I have not had lasagna for a year and a half, not since going casein free as well as gluten free. Why bother, since what is so great about lasagna in the first place is all the cheesy goodness? But NOW, with Whole Foods carrying Daiya Shredded Mozzarella, that changes everything! I can make a completely plausible lasagna with just the Daiya, no ricotta required! The more I thought about it, the more I really wanted a pesto lasagna. I used to make a homemade lasagna to die for - rolling the pasta extra thin, layering pesto and cheese - even the Italian woman I worked with who gave me her pasta machine in the first place sang the praises of that lasagna. I'm not ready to try making gluten free homemade pasta, but I am ready to play with spaghetti squash lasagna. And so I present this humble recipe.

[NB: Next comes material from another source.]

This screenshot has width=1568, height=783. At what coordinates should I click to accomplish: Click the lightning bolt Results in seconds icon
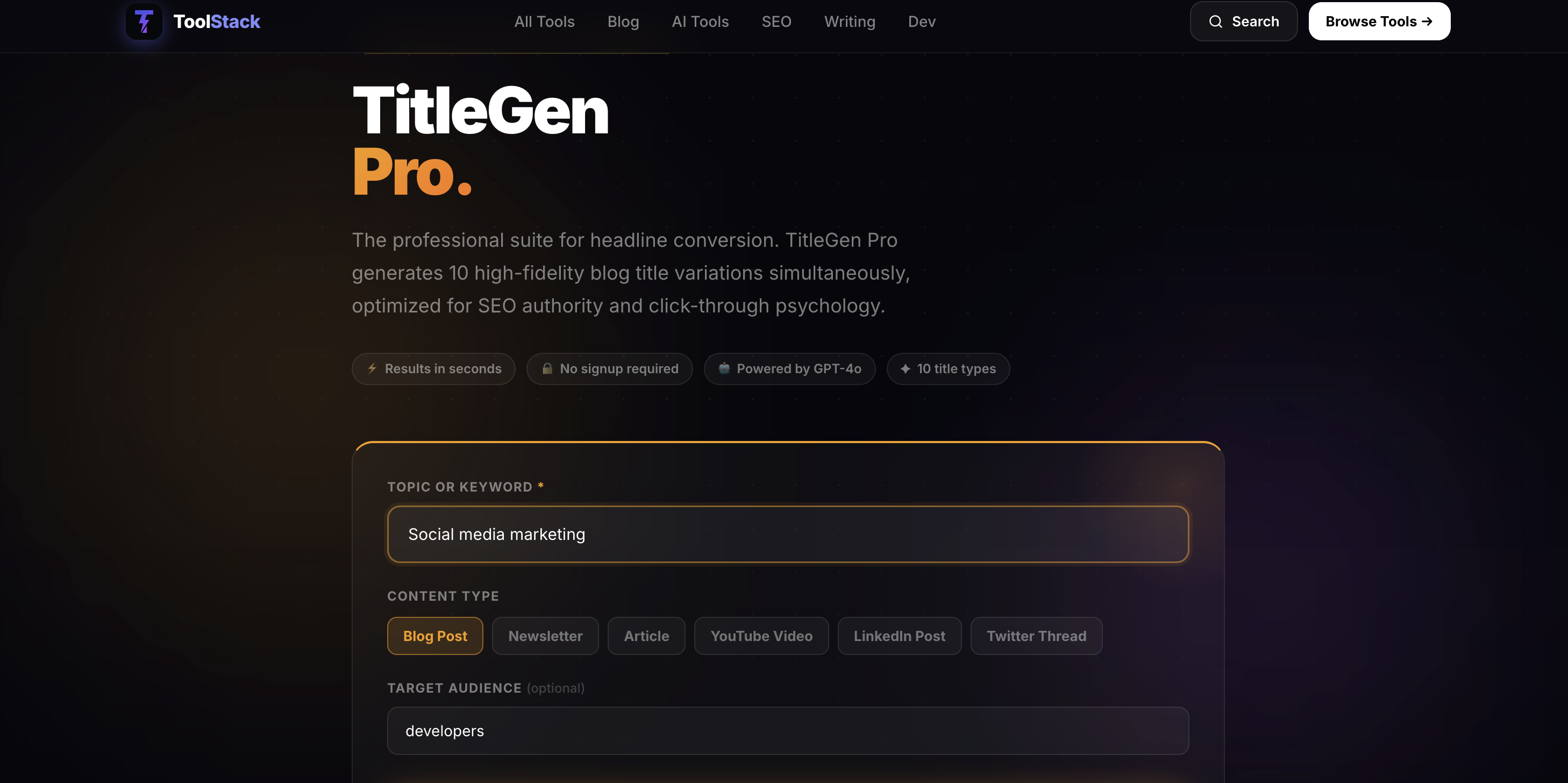pyautogui.click(x=372, y=368)
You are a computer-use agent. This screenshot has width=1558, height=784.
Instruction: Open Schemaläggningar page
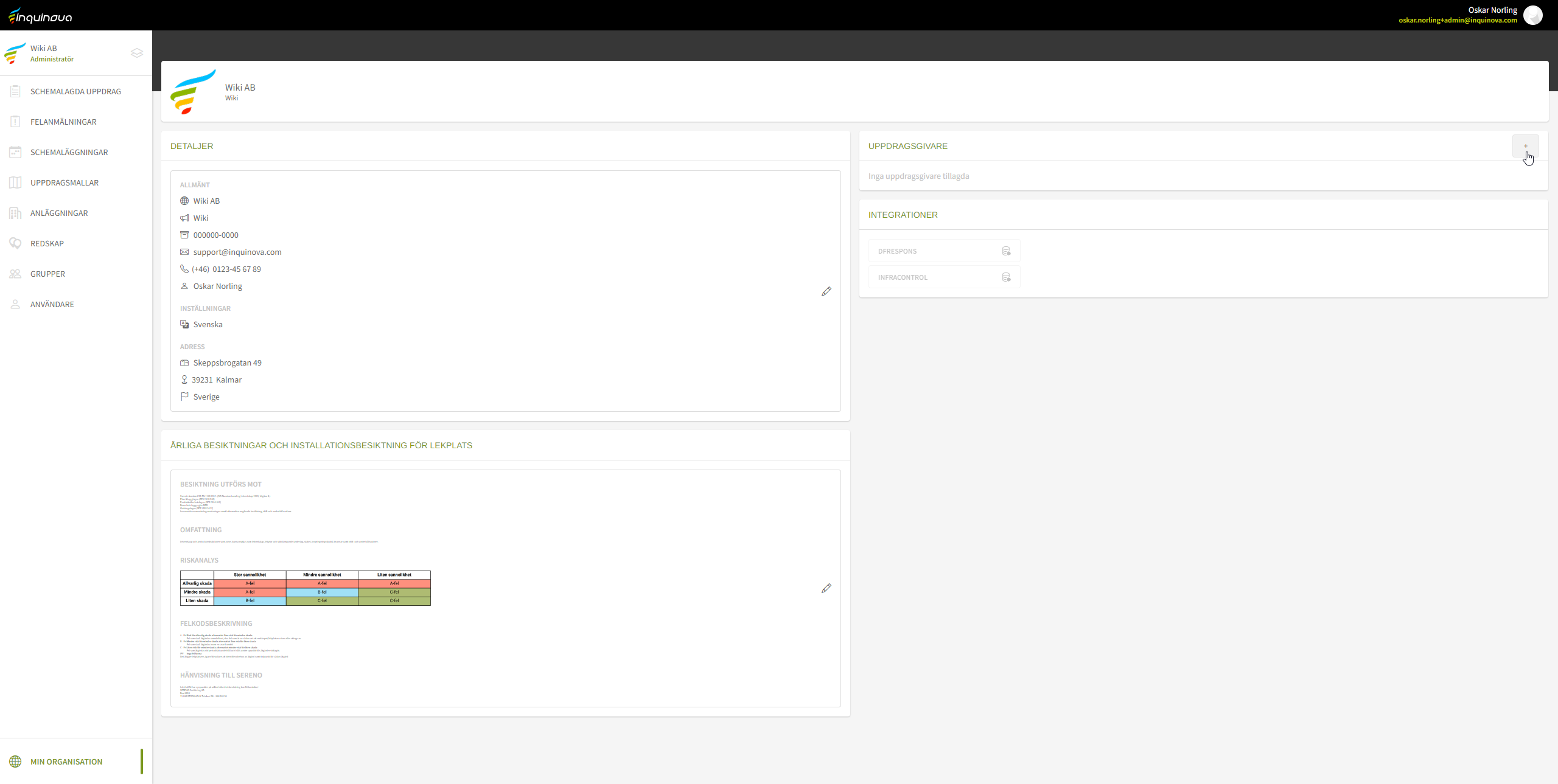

Someday I want to try making Pine Nut Ricotta, which looks incredibly intriguing. When I can find a small container of nutritional yeast instead of the massive 1 pounders that I'll never go through, I'll try it. For now, the Daiya works really well!

Spaghetti Squash Pesto "Lasagna"

1 large spaghetti squash
2 tbsp. olive oil
2 cloves minced garlic
Spinach Pesto (make it thick, not runny)
Daiya Shredded Mozzarella
1/4 cup pine nuts

Preheat the oven to 375 degrees. Halve the squash lengthwise and place cut side down in a baking dish. Pour water about 1/4 inch deep into the pan. Prick the squash halves several times with a fork. Cover with tin foil. Bake 30 - 45 minutes, or until a fork goes into the sqash without resistance. Let cool long enough to handle, about 10 minutes.

Smear the bottom and up the sides of an 8x8 inch baking dish with the olive oil and garlic. Scoop one half of the squash and blot the strands dry with a paper towel. Press the squash into the bottom of the baking dish. Cover the squash layer with a thin layer of pesto, then with a thin layer of mozzarella.

Scoop the other half of the squash and blot the strands dry with a paper towel. Lightly press the squash into the baking dish on top of the cheese. Repeat pesto and cheese layers. Sprinkle the pine nuts over top of the cheese.

Bake about 15 minutes at 375 degrees, or until the cheese is melted and your kitchen smells fabulous. Remove the lasagna and let cool about 5 minutes before cutting into squares and serving.

*This would also be great with layers of fresh sliced tomato, just be sure to blot the tomato on paper towels so the dish does not get watery.